**Extracted text**
***

## Video Homogenizer

In [1]:
# Importing useful dependencies
import io
import os
import boto3

In [3]:
import os
import tempfile
import subprocess
import boto3

In [2]:
# Setup S3 client for MinIO (MinIO implements Amazon S3 API)
s3 = boto3.client(
    "s3",
    endpoint_url="http://127.0.0.1:9000", # MinIO API endpoint
    aws_access_key_id="minioadmin", # User name
    aws_secret_access_key="minioadmin", # Password
)

In [None]:
all common video formats

In [10]:
def convert_videos_to_mp4(bucket, prefix=""):
    paginator = s3.get_paginator("list_objects_v2")
    for page in paginator.paginate(Bucket=bucket, Prefix=prefix):
        for obj in page.get("Contents", []):

            if obj['Size'] == 0: # skip the folder itself
                continue

            key = obj["Key"]

            ext = os.path.splitext(key)[1].lower() # define extension

            if ext == ".mp4":
                continue # already MP4

            # New key with .mp4 extension
            new_key = os.path.splitext(key)[0] + ".mp4"

            try:
                # Download video to temporary file
                with tempfile.NamedTemporaryFile(delete=False, suffix=ext) as tmp_in:
                    resp = s3.get_object(Bucket=bucket, Key=key)
                    tmp_in.write(resp['Body'].read())
                    tmp_in_path = tmp_in.name

                # Temporary file for output MP4
                with tempfile.NamedTemporaryFile(delete=False, suffix=".mp4") as tmp_out:
                    tmp_out_path = tmp_out.name

                # Convert using FFmpeg
                cmd = [
                    "ffmpeg", "-y",
                    "-i", tmp_in_path,
                    "-c:v", "libx264",
                    "-c:a", "aac",
                    "-strict", "experimental",
                    tmp_out_path
                ]
                subprocess.run(cmd, check=True, stdout=subprocess.PIPE, stderr=subprocess.PIPE)

***

Interface element records:
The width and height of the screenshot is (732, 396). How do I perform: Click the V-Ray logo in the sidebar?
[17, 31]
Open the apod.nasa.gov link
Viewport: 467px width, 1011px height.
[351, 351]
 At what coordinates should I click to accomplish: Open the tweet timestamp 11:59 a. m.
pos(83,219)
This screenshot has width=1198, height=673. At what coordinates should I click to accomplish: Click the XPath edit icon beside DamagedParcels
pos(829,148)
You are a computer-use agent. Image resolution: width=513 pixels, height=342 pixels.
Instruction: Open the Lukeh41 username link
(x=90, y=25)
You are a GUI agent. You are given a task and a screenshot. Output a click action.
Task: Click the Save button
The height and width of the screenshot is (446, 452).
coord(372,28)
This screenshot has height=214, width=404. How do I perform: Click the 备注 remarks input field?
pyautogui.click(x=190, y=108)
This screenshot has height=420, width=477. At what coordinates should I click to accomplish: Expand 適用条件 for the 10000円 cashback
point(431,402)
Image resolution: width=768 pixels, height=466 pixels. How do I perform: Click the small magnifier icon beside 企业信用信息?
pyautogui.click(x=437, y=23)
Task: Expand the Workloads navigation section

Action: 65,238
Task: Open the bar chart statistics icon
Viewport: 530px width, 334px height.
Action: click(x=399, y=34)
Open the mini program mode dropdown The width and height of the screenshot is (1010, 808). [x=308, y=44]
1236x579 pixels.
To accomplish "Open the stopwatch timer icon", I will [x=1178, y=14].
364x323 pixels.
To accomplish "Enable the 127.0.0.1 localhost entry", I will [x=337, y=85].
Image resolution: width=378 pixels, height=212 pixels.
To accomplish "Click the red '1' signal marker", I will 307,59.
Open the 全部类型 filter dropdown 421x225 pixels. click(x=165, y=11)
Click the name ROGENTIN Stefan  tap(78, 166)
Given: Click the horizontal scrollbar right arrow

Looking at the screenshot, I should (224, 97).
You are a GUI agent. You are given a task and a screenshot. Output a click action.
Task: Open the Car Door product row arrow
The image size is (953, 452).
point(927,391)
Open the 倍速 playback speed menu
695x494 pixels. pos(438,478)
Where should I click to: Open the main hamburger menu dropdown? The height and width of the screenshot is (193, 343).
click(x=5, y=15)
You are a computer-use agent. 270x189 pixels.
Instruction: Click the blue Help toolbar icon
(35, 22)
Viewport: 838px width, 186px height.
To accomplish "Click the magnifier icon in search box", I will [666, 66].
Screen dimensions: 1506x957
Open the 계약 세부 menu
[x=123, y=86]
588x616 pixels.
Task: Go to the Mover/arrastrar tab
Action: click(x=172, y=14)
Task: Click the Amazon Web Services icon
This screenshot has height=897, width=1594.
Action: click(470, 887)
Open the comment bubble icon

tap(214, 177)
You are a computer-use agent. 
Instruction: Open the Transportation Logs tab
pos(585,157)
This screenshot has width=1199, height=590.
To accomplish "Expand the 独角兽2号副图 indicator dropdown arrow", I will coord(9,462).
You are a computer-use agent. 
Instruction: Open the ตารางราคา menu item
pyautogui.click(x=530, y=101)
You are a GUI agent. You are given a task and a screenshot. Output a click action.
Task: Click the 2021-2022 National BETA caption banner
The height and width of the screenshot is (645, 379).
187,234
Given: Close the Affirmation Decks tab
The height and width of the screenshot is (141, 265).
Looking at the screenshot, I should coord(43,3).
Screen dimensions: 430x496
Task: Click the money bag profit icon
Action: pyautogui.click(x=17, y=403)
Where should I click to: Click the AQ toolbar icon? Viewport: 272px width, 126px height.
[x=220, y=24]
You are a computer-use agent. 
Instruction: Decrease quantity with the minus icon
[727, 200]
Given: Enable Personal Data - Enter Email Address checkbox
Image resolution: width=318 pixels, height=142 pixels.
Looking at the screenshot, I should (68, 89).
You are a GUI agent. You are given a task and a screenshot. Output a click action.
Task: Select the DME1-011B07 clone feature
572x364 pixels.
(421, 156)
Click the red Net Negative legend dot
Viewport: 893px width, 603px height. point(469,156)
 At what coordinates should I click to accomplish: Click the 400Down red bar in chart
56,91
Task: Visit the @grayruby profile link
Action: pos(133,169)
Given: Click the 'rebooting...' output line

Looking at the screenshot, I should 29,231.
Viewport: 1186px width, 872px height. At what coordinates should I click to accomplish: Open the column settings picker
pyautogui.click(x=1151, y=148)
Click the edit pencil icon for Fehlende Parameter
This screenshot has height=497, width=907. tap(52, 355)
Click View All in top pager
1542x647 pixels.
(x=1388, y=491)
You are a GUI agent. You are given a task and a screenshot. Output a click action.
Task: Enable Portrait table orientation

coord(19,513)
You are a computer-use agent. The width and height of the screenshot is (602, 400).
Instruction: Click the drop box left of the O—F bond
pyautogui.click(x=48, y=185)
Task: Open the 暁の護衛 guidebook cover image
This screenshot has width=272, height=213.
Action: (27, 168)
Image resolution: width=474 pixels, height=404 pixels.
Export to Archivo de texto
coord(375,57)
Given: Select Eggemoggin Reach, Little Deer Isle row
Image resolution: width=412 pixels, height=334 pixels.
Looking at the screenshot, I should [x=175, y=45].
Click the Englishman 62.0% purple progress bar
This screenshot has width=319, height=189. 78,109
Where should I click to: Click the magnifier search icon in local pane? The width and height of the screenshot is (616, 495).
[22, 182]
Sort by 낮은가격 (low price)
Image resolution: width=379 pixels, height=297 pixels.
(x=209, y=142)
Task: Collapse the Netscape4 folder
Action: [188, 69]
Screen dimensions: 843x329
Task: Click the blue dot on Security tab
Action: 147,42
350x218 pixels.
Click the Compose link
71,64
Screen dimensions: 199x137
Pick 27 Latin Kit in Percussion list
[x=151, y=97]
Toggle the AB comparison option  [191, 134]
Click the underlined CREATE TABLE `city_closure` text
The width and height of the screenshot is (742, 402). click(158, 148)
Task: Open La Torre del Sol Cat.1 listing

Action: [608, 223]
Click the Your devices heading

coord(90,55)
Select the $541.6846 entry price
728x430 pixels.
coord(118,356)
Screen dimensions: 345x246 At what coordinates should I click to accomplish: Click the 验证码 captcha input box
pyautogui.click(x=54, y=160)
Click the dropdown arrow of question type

***

**Goal of the exercise**
In the Video Homogenizer code, which video codec does the FFmpeg conversion command specify?

**Finished answer**
libx264